Sous spi, avec un des "fantômes" servant à ventiler les cabines.

L’ambiance est un régal, entre échanges à bâtons rompus et défis culinaires, en passant par les franches rigolades initiées par Colette. Et de rêver en chœur aux îles paradisiaques dont nous approchons, les Seychelles.


La bonne humeur est de mise

Pour l’heure, on s’ache- mine vers une sorte de pot- au-noir, avec d’imposants nuages à développement vertical. Un grain généreux vide ses trombes sur nous, première pluie depuis des semaines, et quelques autres apportent un peu de leur vent périphérique. Sinon, toujours des misères de vent, d’où une mécanique très sollicitée, jusqu’à ce que l’alarme de température d’eau du moteur bâbord se déclenche. On l’arrête. Tout semble normal. Il s’agit en fait d’un manque d’huile, non signalé par l’alarme correspondante ; le plein refait, le moulin ne redémarre pas. Et un moteur en carafe, alors que l’autre pisse l’eau de mer en quantité ! Au milieu de la nuit suivante, heureusement, un petit air d’ouest se lève, forcit doucement et se confirme. À dix heures du matin, on file sept nœuds dans ce vent dont les Pilot Charts ne font aucunement mention, sous un ciel vierge de tout nuage. Le lendemain, après qu’un chalutier-senneur de Concarneau, l’Ocean Lion, en route et non en pêche, nous ait coupé la route en nous obligeant à manœuvrer, le vent vire au sud-ouest, si bien qu’on est de nouveau au près serré, hors de la route directe. Comme la Ligne a été franchie en fin de nuit, l’équipage fête l’évènement au champagne bien frais ! Sur ce, le vent tombe alors que subsiste la mer affreuse de la journée. Une nuit au moteur, encore. Puis du vent debout, avec en plus le handicap d’un contre-courant équatorial, nous impose de faire un bord plein ouest, l’autre étant catastrophique. Il y a de plus en plus d’oiseaux, les îles sont proches, mais il y a surtout des grains partout et une mer chaotique. L’approche des Seychelles devient franchement pénible.

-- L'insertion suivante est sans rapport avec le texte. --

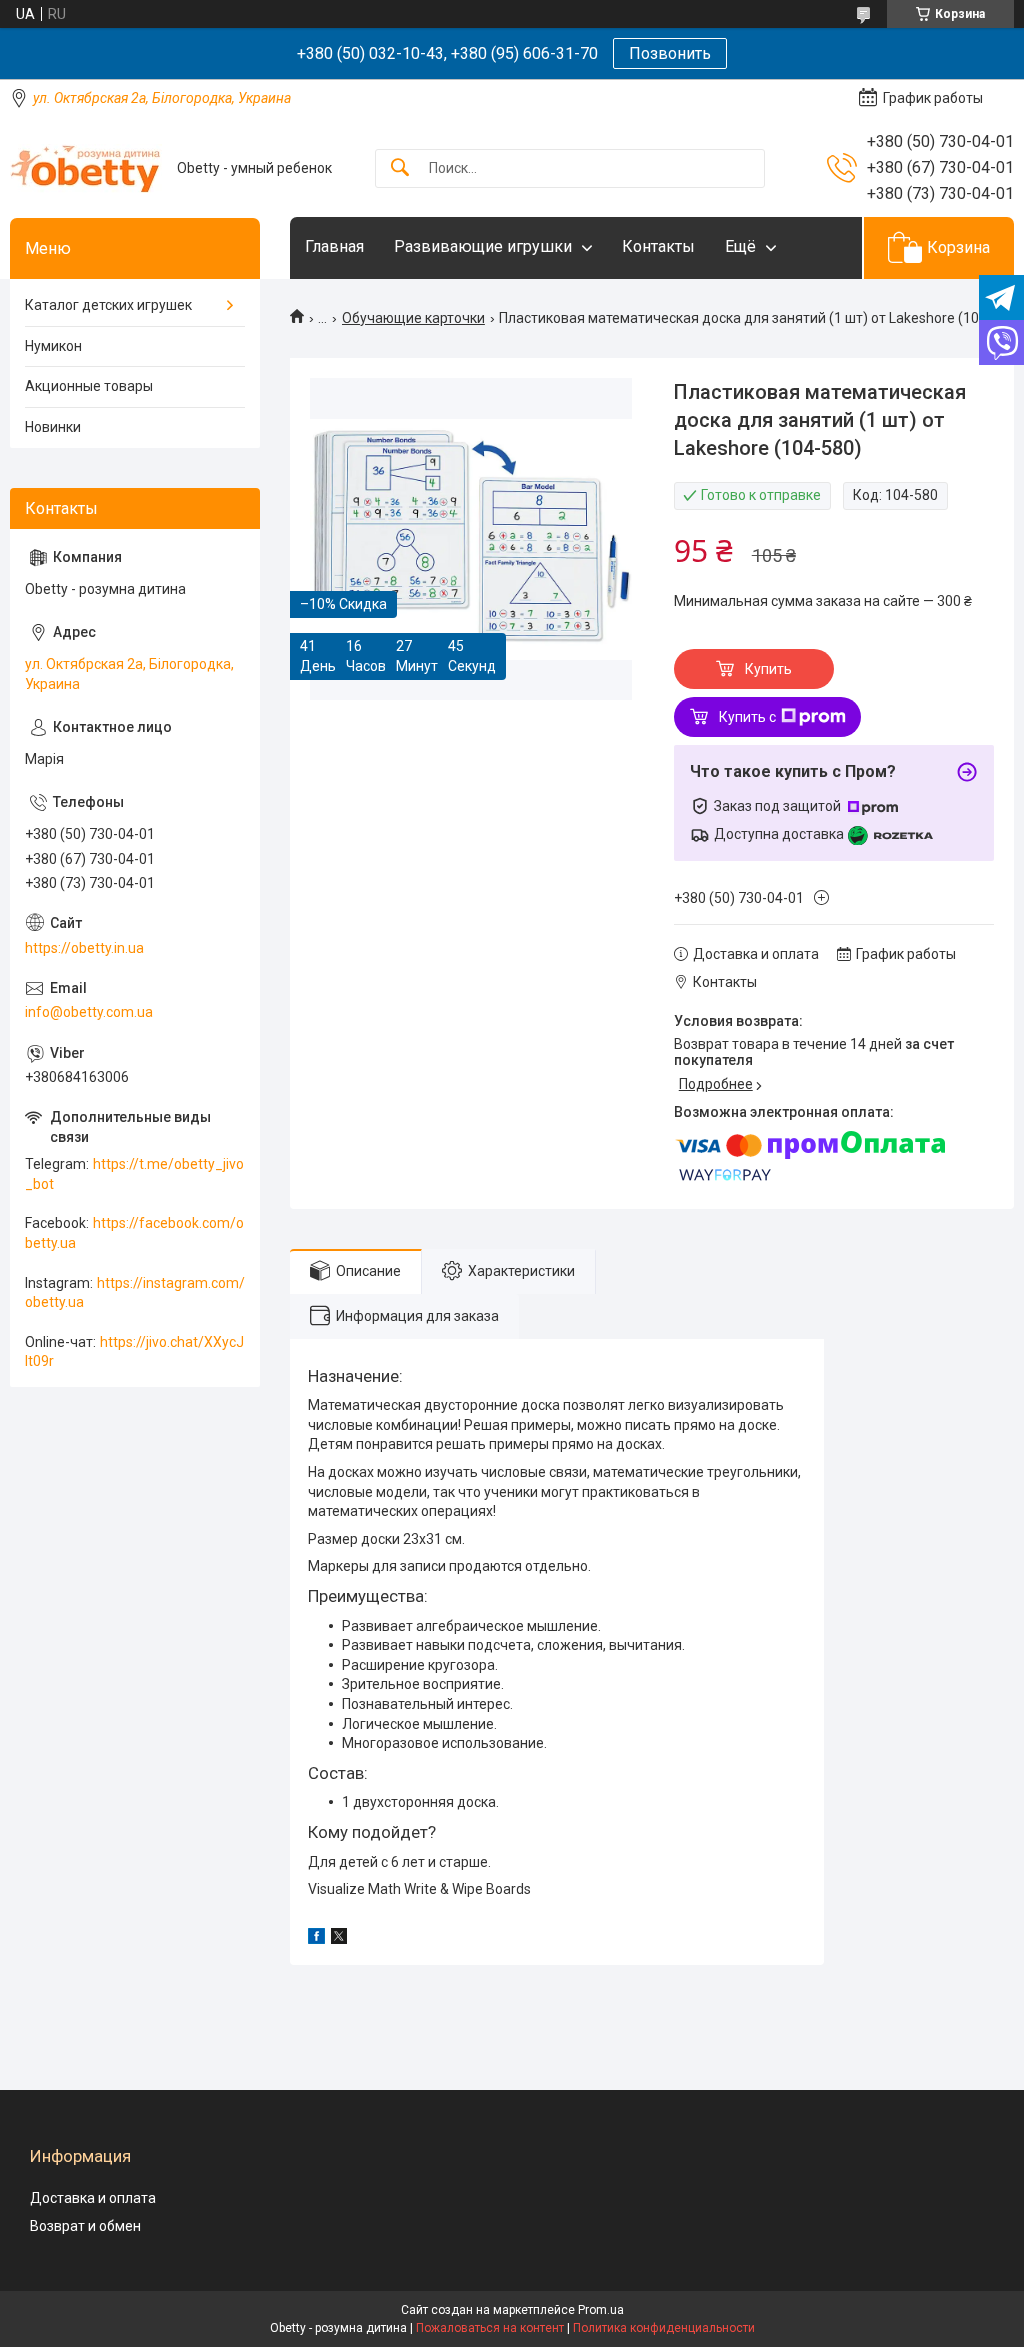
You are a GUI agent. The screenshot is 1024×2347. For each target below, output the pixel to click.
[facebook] (316, 1939)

En fin d’après-midi un grain violent nous assaille, il faut ariser et prendre des tours. Quand il est passé, on aperçoit l’île Bird et au loin Silhouette. Terre ! À partir de là, Satan mène le bal : c’est en effet le début d’une nuit dantesque avec quatorze heures de pluie torrentielle (on apprendra qu’il n’avait pas plu aux Seychelles depuis presque deux mois) accompagnée de vents violents et changeants. Pilote automatique en panne, on scrute le radar pour contourner les pires grains. Je garde le souvenir de longues heures passées à grelotter sous le ciré, en tentant de barrer de façon efficace pour gérer les rafales et les vagues. Et dire que depuis le milieu de la mer Rouge on n’avait jamais eu à mettre ne serait-ce qu’un tee-shirt, même la nuit...

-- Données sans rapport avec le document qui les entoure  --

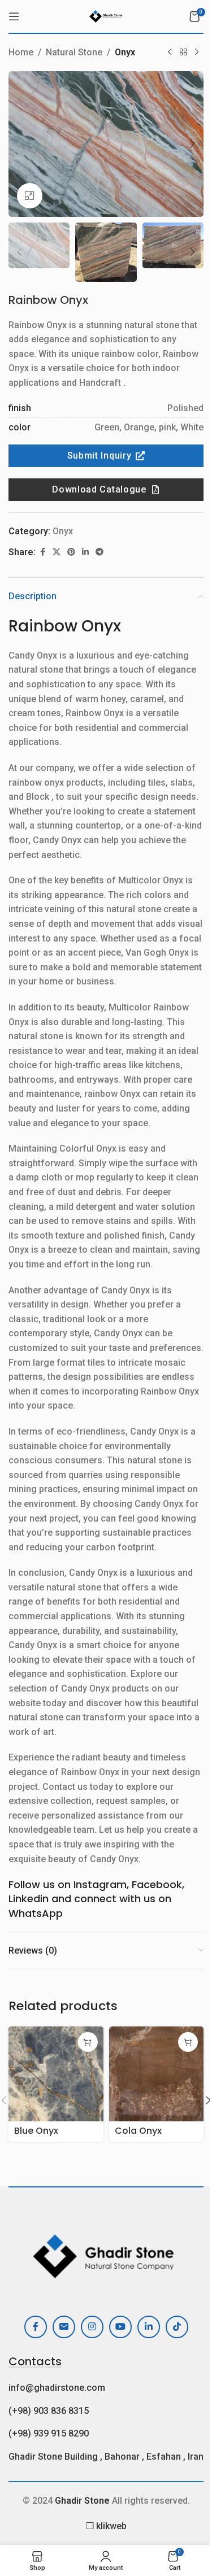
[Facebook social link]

Enfin, le jour se lève, il est plus facile de barrer et le moral remonte. Le déluge diminue et laisse apercevoir l’île du Nord et Silhouette, puis, noyée dans les nuages, Mahé. Il n’y a que du noir dans le ciel, avec des rideaux de pluie sur tout l’horizon et petit à petit apparaissent les cailloux qui débordent Ma- hé, les Mamelles, Brisants, Blanchisseuse... Arrondissant la pointe nord de Mahé, on vise l’île Sainte-Anne pour s’engager dans le chenal de Victoria. La capitainerie nous guide gentiment à la VHF vers un mouillage extérieur, où l’on jette l’ancre après une traite de plus de deux mille milles en presque dix-huit jours. Au long de cette approche, j’ai attendu en vain que les odeurs végétales habituelles en pareil cas viennent chatouiller nos narines.


Arrivée aux Seychelles sous une dépression tropicale.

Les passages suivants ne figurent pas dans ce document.